+++ Excerpted passage

What works should be listed as "Further reading"?
As for "Further reading", that section should point only to major works about mathematics in general. For example, much as I love Kelly and Herstein, they should be listed in Topology and Modern Algebra, not here. Essential works of general interest that come to mind are Men of Mathematics by Bell, The Encyclopedic Dictionary of Mathematics, The World of Mathematics by Newman, The Mathematical Tourist by Peterson, Journey through Genius by Dunham, Godel, Escher, Bach by Hofstadter, Elements by Euclid, and Writing Mathematics Well by Gillman. Anything on this list that does not belong? What should be added? Rick Norwood 22:50, 23 March 2006 (UTC)
- Yes I agree about Kelly and Herstein, only general works should be listed here. Rick, you've given your opinion on some works to add (all of which seem ok to me), do you have an opinion about the works already listed? Paul August ☎ 00:20, 24 March 2006 (UTC)
What about the annotations? Do we want to keep them? Should each work have them? Paul August ☎ 00:20, 24 March 2006 (UTC)
- I have not read any of the books currently listed as "Further reading" so I really don't know if they are outstanding or not. Another book I used in this article, though I used it more heavily in the History of Mathematics article, is An Introduction to the History of Mathematics by Howard Eves. I don't know how it compares to the History of Mathematics listed above, but I like it. Rick Norwood 13:37, 24 March 2006 (UTC)
Include contributions men have made to mathematics?
We should append a new section to the article that discusses the contributions great mathematical thinkers like Euler, Gauss, Archimedes, and Newton have made and how those contributions further advanced mathematics thought. - Christopher 20:55, 29 March 2006 (UTC)
- I do not think that is import on the mathematics page, because we have a history of mathematical ideas but maybe on the mathematician page it might work. Besides how did those guys advance mathematical thought? No one was able to pass Archimedes. Timothy Clemans 20:59, 29 March 2006 (UTC)
Math as science again
I reverted an anon addition claiming that mathematics fails the Popper criterion of falsifiability; it has since been re-added ad the first edit of a new editor User:Meznaric, presumably the same person.
The current wording is not acceptable; mathematical axiom systems can be falsfied, for example by discovering that they are inconsistent. (That may not be the only way, but it is the clearest way.) I invite the new editor to propose wording that takes this into account. --Trovatore 17:14, 10 April 2006 (UTC)

++++++

**What to do**
Extend the discussion about the mathematics article past its last comment. You won't need the lines that come next.

+++ Supplied data

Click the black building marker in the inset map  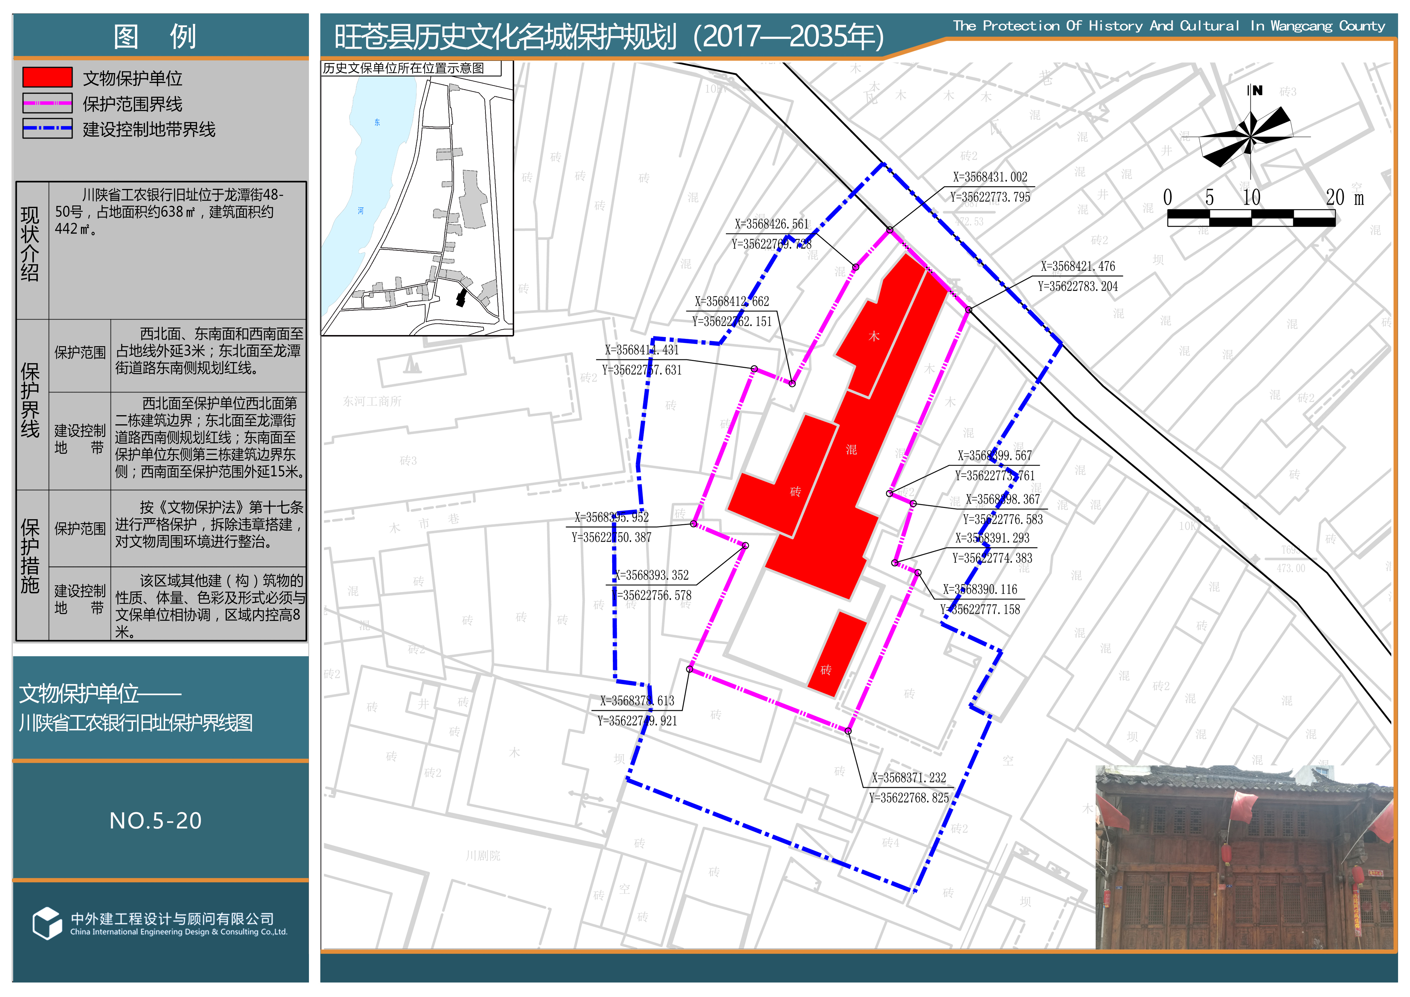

++++++

**Output for this task**
Popper remark 2
Dear community
I think it is very mean to simply delete views you do not believe in. I added the note that Karl Popper defined science as a experimentally refutable theory and therefore mathematics cannot be science. I am sure there are many people who do not believe Karl Popper was right. There are many people who do not agree with large portions of Wikipedia. Does that mean they have the right to simply delete anything they do not believe in? You may continue doing that but perhaps then we should ask whether there is any point to continue contributing to this encyclopedia. I would appreciate if such short comments (like Popper's views) were left on the page as they only add to the content.
Best regards —Preceding unsigned comment added by Meznaric (talk • contribs) 17:17, April 10, 2006
- Mathematics (or at least parts of it) is experimentally refutable, and therefore in fact meets Popper's criterion. However it is quite possible that Popper (who was a great philosopher but no mathematician) didn't realize this. In that case it's more complicated than asking whether "Popper was right", because there are two questions about which he could be right or wrong, the first being whether his criterion is right, and the second being whether mathematics meets it. If you can provide a source that Popper held that mathematics is not a science, then yes, that information can be provided, but the article should not uncritically state that mathematics fails Popper's criterion (a distinct question from whether Popper thought it failed his criterion). --Trovatore 17:28, 10 April 2006 (UTC)
- The method employed by mathematics is to reduce propositions to tautologies, thereby proving their truth. Therefore once a proposition has been proven there cannot exist a counter-example to that proposition. Therefore the proposition (now a theorem) cannot be falsified by any means, let alone experimentally. Perhaps it should not be worded so as to suggest Popper held the view (I am not completely sure whether he did or not) but the statement itself is logical and that is important. —The preceding unsigned comment was added by Meznaric (talk • contribs) 17:37, 10 April 2006 (UTC)
- OK, I'm not sure how much you understand of mathematical logic; maybe you could provide a little background about yourself. Your claim that mathematics proceeds by reducing propositions to tautologies is simply not true. This sounds like an old and mostly discredited view called logicism.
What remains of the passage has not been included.